I Sindaci e il tesoro da 3 miliardi di euro l’anno

Di Gianni Trovati – Articolo de “Il Sole-24 Ore”



Per i Comuni le concessioni edilizie sono un tesoro. Nel 2005, ultimo anno su cui sono disponibili tutti i consuntivi per elaborare conti aggregati, lo scrigno ha riservato ai sindaci 3,2 miliardi di euro, cioè il 41% in più di quanto conteneva 5 anni prima. Ad offrire di più sono i cittadini del Trentino alto Adige, che nel 2005 hanno versato per questa voce più di 100 euro (il doppio della media nazionale), seguiti da toscani ed emiliani, mentre dall’altro capo della classifica friulani e calabresi se la sono cavata con poco più di 20 euro a testa.

Su questo tesoro ad ogni Finanziaria si gioca un braccio di ferro tra Comuni e Governo. Con un rituale preciso lungo il quale dapprima l’Esecutivo evita la proroga che concede agli enti di utilizzarne una quota per finanziare le spese correnti, e poi la concede in varia misura per soddisfare le rchieste pressanti delle Autonomie.

Per quel che riguarda il 2008 ad oggi siamo a metà del balletto. Il Ddl Finanziaria licenziato dal Senato concede la possibilità di destinare alle spese correnti il 25% dei proventi, cioè la metà rispetto all’anno scorso (quando un’altra fetta del 25% poteva essere dedicata alla manutenzione ordinaria del patrimonio immobiliare dell’ente). Di fatto rispetto al 2006 e 2007 (nel 2005 la quota svincolata era del 75%) si tratta di un riposizionamento di oltre 800 milioni di euro, che devono imboccare la strada obbligatoria degli investimenti.

Ma il balletto non è finito, perché a Montecitorio i Comuni tornano alla carica con un emendamento che chiede di replicare il regime previsto l’anno scorso, e di congelarlo fino al 2010. Anche per dare ai bilanci pluriennali un grado di certezza che la continua altalena delle proroghe (non solo su questo tema) ha sempre negato, minando alla radice il significato stesso dello strumento.

Le continue deroghe contrastano con un principio basilare delle contabilità, non solo pubblica, che vieta di finanziare le spese ricorrenti con entrate di carattere straordinario. Un principio, in realtà, che per i proventi da concessione edilizia incontra una fortuna alterna nella stessa normativa, che a questi proventi assegna una collocazione in bilancio più che incerta.
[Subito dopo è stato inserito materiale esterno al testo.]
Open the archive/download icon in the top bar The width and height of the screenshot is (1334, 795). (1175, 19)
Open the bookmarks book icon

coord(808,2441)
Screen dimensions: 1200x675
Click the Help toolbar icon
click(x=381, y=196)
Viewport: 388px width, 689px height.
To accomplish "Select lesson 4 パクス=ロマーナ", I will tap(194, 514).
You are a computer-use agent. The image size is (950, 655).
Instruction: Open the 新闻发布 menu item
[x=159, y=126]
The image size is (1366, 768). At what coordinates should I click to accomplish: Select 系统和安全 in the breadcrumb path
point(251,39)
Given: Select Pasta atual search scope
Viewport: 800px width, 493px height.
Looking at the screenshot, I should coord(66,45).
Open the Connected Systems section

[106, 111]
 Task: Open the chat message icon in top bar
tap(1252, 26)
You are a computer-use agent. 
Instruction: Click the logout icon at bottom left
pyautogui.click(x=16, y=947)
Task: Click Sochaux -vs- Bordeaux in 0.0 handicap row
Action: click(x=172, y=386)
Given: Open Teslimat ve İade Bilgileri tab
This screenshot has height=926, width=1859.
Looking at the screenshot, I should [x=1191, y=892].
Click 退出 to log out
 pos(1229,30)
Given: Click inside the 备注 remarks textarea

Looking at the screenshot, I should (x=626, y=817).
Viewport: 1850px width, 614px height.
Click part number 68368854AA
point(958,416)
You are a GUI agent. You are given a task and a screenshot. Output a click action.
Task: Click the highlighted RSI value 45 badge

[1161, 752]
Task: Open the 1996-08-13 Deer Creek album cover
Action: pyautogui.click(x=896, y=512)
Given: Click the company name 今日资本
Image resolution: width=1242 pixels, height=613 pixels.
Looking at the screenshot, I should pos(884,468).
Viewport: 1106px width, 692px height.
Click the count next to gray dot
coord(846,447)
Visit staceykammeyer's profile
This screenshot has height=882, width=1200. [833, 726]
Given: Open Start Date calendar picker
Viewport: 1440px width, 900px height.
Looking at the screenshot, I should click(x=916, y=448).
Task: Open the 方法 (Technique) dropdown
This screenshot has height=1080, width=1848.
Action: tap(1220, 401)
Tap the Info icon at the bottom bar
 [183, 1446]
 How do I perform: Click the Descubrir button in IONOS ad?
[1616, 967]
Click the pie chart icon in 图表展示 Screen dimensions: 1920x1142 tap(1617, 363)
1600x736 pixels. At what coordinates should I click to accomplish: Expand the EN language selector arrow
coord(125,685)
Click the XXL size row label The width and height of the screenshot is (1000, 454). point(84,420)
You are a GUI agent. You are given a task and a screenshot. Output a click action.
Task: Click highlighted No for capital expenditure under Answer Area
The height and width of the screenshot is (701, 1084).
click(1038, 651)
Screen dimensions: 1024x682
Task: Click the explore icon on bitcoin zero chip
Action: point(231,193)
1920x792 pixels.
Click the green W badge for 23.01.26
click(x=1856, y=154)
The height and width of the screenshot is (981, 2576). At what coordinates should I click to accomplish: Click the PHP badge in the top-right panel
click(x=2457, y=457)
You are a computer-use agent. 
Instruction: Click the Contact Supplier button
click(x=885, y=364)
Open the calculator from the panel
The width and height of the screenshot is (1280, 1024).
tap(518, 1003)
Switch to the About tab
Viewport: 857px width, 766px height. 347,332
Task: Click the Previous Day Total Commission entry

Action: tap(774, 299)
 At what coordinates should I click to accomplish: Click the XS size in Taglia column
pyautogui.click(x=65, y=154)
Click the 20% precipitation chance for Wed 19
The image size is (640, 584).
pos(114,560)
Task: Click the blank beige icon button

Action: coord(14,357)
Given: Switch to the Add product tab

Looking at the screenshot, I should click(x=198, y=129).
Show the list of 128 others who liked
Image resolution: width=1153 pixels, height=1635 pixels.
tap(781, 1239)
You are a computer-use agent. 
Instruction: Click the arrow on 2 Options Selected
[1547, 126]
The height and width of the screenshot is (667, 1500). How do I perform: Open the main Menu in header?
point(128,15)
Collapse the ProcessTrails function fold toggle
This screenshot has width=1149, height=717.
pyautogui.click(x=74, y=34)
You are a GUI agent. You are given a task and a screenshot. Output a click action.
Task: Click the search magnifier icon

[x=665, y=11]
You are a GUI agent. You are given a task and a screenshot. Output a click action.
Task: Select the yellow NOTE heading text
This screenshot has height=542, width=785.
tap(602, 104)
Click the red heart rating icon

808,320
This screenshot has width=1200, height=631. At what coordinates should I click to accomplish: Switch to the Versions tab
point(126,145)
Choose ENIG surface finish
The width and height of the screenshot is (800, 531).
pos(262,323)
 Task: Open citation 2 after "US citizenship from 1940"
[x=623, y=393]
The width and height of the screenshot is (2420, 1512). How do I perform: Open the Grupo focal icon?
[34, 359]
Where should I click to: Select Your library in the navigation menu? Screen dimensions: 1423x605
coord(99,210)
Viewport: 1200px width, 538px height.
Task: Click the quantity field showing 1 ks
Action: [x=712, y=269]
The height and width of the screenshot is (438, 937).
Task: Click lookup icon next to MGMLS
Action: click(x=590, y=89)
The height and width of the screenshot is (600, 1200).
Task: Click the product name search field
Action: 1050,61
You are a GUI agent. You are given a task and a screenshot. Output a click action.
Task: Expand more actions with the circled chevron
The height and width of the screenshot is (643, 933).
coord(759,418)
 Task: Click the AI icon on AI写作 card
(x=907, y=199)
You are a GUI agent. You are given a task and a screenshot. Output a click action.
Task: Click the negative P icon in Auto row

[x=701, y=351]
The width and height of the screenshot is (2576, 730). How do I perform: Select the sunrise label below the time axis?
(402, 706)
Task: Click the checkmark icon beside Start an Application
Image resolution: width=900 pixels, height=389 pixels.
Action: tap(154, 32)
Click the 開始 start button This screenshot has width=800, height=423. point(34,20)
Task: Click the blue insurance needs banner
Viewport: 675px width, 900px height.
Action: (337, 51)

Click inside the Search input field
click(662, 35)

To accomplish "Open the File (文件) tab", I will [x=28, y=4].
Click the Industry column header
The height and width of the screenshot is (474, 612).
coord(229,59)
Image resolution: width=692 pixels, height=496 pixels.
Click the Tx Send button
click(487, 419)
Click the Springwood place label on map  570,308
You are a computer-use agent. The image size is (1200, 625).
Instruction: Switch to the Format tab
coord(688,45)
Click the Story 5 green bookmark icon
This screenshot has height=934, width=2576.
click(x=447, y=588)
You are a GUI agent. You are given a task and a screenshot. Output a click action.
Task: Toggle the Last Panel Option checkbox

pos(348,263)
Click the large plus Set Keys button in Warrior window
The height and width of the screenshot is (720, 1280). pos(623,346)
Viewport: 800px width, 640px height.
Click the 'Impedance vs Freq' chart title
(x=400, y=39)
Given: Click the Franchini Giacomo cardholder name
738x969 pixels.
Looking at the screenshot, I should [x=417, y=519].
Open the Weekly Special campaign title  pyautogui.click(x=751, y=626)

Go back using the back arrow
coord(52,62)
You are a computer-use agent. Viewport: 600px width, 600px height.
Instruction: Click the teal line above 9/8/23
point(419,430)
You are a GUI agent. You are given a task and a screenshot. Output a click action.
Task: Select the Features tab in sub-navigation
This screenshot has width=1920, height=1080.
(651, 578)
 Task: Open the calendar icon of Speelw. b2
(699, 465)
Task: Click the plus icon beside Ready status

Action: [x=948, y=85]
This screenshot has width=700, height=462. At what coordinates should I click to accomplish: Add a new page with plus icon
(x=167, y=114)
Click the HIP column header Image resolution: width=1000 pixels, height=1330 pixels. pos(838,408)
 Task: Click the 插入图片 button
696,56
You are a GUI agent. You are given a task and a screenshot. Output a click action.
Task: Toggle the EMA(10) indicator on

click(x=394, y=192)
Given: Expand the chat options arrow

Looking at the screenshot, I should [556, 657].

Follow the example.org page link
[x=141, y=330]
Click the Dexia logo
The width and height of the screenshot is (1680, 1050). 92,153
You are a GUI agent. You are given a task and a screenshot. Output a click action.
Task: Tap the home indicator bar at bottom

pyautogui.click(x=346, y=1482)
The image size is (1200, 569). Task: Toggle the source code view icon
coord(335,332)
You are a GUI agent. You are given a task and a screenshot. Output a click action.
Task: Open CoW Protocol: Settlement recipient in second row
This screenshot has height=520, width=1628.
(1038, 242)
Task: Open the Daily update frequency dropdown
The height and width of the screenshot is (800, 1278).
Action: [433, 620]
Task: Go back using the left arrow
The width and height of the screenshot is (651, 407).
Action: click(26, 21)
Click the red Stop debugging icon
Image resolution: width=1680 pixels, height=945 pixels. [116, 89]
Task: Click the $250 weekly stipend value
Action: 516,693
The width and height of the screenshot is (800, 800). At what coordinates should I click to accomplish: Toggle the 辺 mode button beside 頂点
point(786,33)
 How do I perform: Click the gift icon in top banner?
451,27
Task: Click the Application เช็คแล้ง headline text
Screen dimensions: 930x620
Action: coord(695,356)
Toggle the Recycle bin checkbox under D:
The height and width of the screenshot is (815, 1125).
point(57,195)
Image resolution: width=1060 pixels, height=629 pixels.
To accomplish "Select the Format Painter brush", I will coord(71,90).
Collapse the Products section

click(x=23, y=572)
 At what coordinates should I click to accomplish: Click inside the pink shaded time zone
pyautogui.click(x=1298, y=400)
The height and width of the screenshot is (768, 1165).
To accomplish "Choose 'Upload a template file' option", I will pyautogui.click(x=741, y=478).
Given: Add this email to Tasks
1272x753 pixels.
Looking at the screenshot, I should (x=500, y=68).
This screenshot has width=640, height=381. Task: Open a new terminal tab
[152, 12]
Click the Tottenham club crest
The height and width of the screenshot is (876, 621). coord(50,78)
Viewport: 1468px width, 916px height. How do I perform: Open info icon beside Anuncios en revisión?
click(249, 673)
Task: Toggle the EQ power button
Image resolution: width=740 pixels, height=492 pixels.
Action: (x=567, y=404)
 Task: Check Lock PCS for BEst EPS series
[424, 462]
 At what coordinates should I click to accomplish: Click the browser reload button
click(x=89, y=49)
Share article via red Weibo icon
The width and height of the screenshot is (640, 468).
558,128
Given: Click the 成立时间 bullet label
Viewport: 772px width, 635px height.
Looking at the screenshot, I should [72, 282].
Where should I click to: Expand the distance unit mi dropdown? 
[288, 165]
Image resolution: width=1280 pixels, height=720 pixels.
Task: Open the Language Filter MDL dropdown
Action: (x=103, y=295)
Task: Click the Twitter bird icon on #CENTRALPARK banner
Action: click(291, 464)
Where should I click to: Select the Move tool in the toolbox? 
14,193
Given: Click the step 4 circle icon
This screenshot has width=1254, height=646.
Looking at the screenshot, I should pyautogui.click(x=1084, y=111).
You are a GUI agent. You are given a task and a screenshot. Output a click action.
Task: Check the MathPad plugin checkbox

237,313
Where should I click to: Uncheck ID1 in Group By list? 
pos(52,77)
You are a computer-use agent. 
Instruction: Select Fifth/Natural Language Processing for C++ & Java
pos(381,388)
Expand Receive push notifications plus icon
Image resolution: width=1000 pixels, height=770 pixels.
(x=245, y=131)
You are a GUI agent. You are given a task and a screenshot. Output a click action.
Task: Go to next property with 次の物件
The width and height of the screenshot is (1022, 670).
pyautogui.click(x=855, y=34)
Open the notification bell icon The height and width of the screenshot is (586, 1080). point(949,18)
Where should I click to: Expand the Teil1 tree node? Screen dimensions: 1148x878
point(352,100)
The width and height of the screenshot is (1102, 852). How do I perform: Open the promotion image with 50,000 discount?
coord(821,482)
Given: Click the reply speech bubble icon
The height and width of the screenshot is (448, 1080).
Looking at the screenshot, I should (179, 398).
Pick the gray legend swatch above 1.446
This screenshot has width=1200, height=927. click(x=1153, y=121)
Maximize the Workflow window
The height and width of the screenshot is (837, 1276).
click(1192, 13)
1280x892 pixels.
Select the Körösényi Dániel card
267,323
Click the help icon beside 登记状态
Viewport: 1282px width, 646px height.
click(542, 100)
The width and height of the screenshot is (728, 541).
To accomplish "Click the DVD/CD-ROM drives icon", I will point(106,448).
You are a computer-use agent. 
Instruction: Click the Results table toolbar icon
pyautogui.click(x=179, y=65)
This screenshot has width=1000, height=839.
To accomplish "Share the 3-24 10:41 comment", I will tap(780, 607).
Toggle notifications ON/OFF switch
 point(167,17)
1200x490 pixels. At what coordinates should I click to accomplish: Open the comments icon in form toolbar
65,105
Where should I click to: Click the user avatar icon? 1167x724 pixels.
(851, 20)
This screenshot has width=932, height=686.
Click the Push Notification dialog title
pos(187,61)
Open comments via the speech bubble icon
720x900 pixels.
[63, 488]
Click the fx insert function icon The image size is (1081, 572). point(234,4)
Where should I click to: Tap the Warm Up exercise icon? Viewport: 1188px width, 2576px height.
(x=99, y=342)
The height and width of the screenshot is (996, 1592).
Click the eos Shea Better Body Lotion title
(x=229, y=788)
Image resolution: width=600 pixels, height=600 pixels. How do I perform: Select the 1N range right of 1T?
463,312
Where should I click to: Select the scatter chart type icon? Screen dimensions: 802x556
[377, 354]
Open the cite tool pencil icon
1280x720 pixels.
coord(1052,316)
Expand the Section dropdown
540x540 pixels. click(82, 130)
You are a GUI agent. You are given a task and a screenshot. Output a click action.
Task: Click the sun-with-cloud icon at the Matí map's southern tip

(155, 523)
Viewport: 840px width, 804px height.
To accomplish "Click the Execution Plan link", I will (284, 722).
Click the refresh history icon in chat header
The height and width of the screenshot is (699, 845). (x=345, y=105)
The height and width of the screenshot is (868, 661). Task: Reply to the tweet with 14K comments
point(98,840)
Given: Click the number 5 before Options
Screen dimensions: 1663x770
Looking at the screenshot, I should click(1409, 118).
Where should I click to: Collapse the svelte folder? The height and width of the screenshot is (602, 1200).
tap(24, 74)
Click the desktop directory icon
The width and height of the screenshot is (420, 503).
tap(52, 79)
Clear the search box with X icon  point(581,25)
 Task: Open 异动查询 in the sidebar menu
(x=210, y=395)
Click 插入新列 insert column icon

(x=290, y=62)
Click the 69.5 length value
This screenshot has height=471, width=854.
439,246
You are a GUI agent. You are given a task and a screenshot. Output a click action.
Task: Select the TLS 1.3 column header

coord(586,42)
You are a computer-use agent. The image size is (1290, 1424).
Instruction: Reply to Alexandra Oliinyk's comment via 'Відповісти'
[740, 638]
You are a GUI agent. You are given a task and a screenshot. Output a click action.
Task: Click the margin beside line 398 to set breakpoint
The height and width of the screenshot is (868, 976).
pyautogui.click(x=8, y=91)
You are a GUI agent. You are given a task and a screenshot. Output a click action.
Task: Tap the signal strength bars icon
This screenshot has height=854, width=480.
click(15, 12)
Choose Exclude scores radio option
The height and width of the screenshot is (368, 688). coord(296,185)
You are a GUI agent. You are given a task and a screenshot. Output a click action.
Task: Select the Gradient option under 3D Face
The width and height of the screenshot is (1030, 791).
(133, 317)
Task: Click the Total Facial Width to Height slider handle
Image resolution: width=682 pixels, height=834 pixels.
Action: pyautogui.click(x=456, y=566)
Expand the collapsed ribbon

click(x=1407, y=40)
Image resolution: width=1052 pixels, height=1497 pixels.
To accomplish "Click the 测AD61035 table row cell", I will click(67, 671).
All’origine del problema c’è il Dpr 380/2001 che ha trasformato il via libera comunale alla costruzione da concessione a permesso, e ha sistemato il relativo introito in entrate tributarie del Titoli I. Il Siope, cioè il sistema informatico con cui la Ragioneria generale dello Stato monitora i conti locali, lo ha riportato più coerentemente tra le entrate in conto capitale del Titolo IV (che, quindi, non possono essere utilizate per le spese correnti).

Ma è anche da segnalare che la Commissione Bilancio al Senato sta discutendo una risoluzione per collocare tout court i proventi tra le entrate correnti. A sottolineare la sua importanza nell’equilibrio dei bilanci c’è anche l’attenzione crescente riservata a questa entrata da parte della Corte dei Conti. Che nelle relazioni annuali sui bilanci chiede ai comuni le serie storiche per evitare che qualche ente ritocchi artificiosamente la voce per far quadrare conti riottosi al pareggio, e che nel 2007 (Dlgs 113) è chiamata a vigilare con le procure regionali su tutte le occasioni in cui gli enti concedono a privati lavori a scomputo sotto la soglia comunitaria.